I am currently borderline because I have questions, but I am happy to raise my score if my major questions are addressed: First is what CIPs have to do with LLMs and with the particular empirical observation. Second is how the <Word-Token-Concept> gap was crossed. I'm going to write a little adversarially now, but in hopefully a productive way; I like the paper and would like to strengthen it.

Regarding CIPs, their robustness, and their conceptual relevance for the empirical claim at hand.

The content of CIPs was difficult to glean from the materials presented in this paper alone, and I had to refer to the prior work for details. Given the closeness of presentation (down to the choice of variables), I would recommend explicit attribution of credit to the prior work. As a presentational note, just reproducing Thm 3.2 would have gone some way to answering my questions as a reader about why "duality" is used as a term, and why the embedding and unembedding spaces are assumed to be Euclidean and of matching dimension, etc. It is perhaps clearer to indicate that having a CIP is desirable because it enables dual presentation of embeddings and unembeddings, it renders computation of a semantic character as easy as regular Euclidean inner products, and so on.

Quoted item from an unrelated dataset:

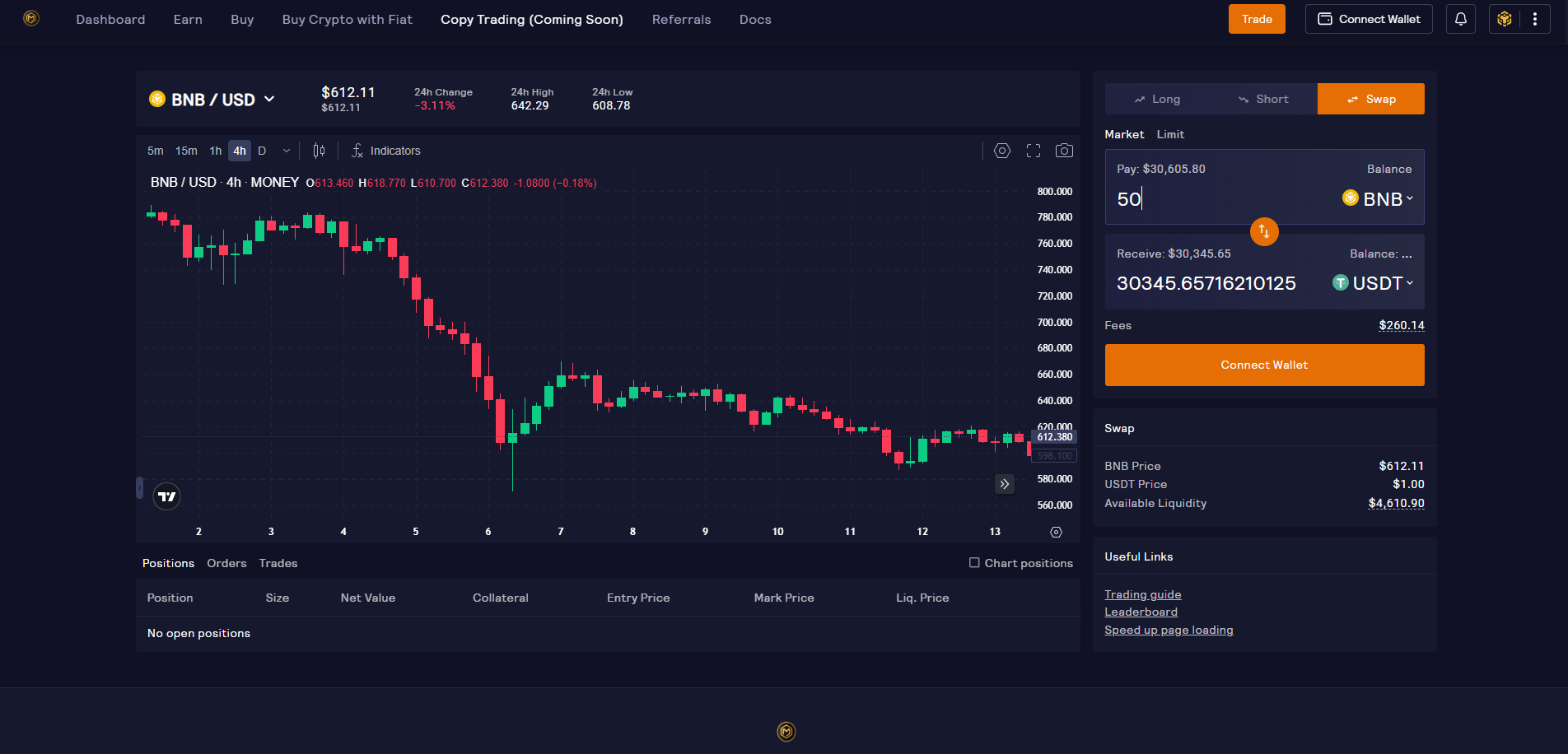The width and height of the screenshot is (1568, 754).
Task: Open the USDT receive token dropdown
Action: 1373,283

Here are several cases of conceptual difficulty I had that made it difficult for me to understand what the role of CIP in this story is, and I hope you can help sort me out.

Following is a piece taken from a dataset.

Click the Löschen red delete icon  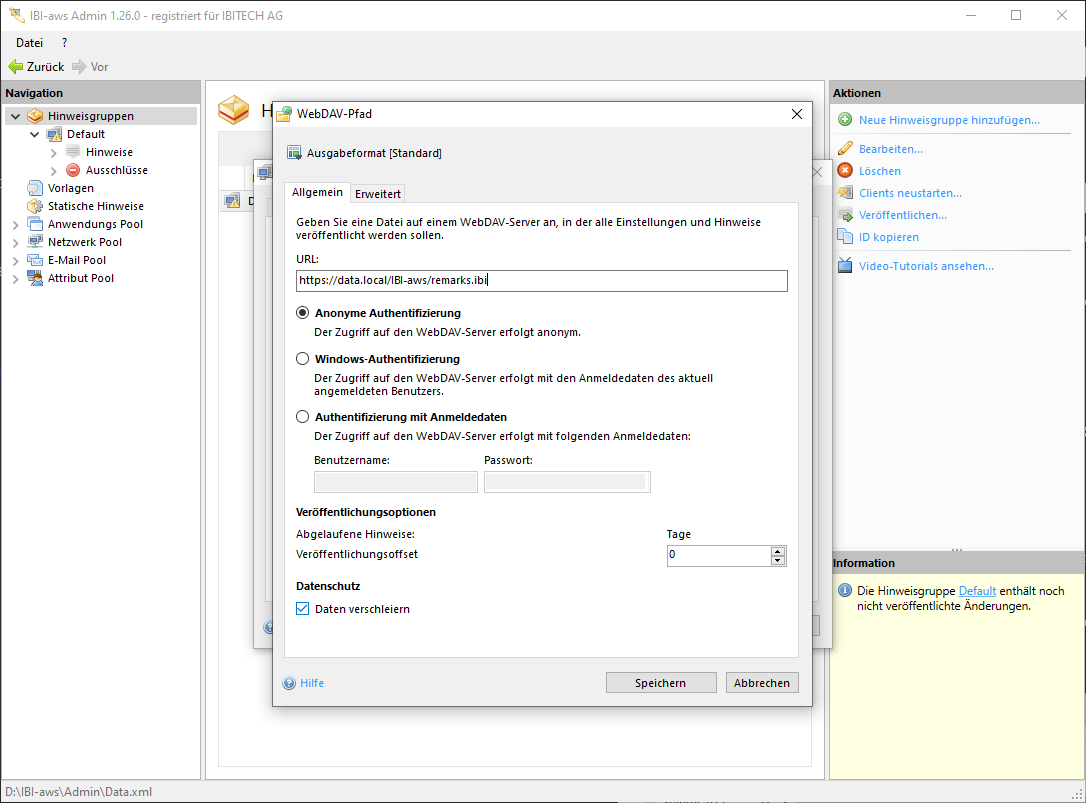point(845,171)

The definition of CIP from causal separation is potentially too stringent; consider the counterexample case where two co-hyponymic concepts are only defined in the domain of a common hypernym, e.g. "is_bird" and "is_nocturnal" are causally separable properties but only hold in the domain of "is_animal", whereas the current statement requires well-definition of birdness and nocturnality everywhere. So ok, let's say that as a reader I don't trust your first-principles approximation of what a concept is; is it worth spending the time and space to convince me or is that not really important for what needs to be shown here?

In the mathematical setup of CIP, it is assumed that there is a single euclidean embedding space for text, a matching unembedding space, and a softmax. This is for just the "final token position" (line 107), so I'm assuming an autoregressive transformer, but then there's no further talk of the "internal structure of LLMs" (line 113). This is suspicious to me, because if there's absolutely nothing structurally relevant about the architecture of LLMs to the subsequent analysis of concepts and causal separation and then CIPs, then I can freely swap "LLMs" for anything else? If you're doing something so general-purpose, then I would like to be convinced that CIPs are actually necessary, rather than a contrived thing that the empirical data doesn't really depend upon.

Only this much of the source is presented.